# New AC-12 Cab Forward



## Lownen (Mar 28, 2008)

InterMountain announced that they'll be releasing N scale AC-12 cab forward locomotives in the Nov. / Dec. time frame. They want you to reserve by may 31st. Scroll to the bottom of this page for AC-12 info:

http://www.intermountain-railway.com/

I know that one online retailer is discounting them, but I'll defer to Josh and let him see what he can do for us before I post that link.


----------



## sptrains.com (Mar 18, 2008)

I just called Walthers for more information. Unfortunatly we don't get a great discount on InterMountain, so we can't discount these as much as we normally do.

List price is 329.95
Our price would be $313.45
Member price would be $282.11 (member pricing on this item is very, very close to our actual price)

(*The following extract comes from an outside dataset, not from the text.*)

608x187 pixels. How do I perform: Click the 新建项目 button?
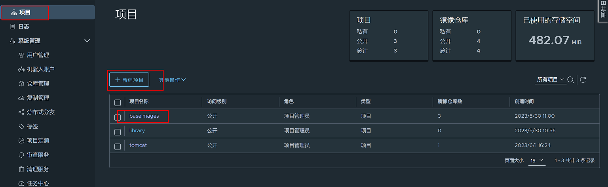(x=129, y=80)
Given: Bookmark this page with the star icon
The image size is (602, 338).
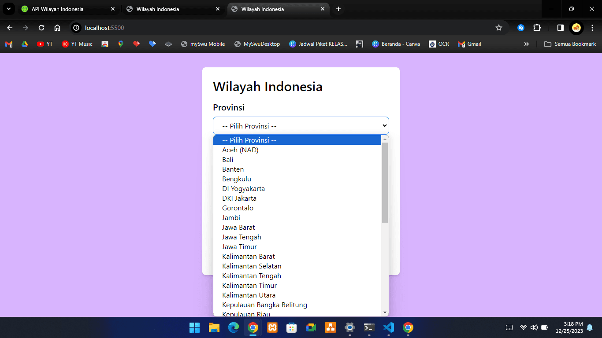Looking at the screenshot, I should (499, 28).
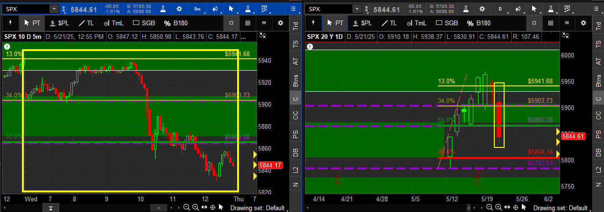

If you can do better pricing than that, I'd go for it. Most items we can discount pretty deeply, but these ones are supposed to be pretty limited at least through Walthers.


----------



## sptrains.com (Mar 18, 2008)

I just spoke to InterMountain Railway and if there's enough interest, I can get better pricing for everyone. Here's the pricing breakdown that's only for MTF members. If we can get 4 people who want to preorder these, I can get the price to $227.66 + $7.50 shipping. Let me know if you're interested and we'll start a group buy. I'll be the first to say that I'll pick one up and begin modelling in N, so we just need 3 more.


----------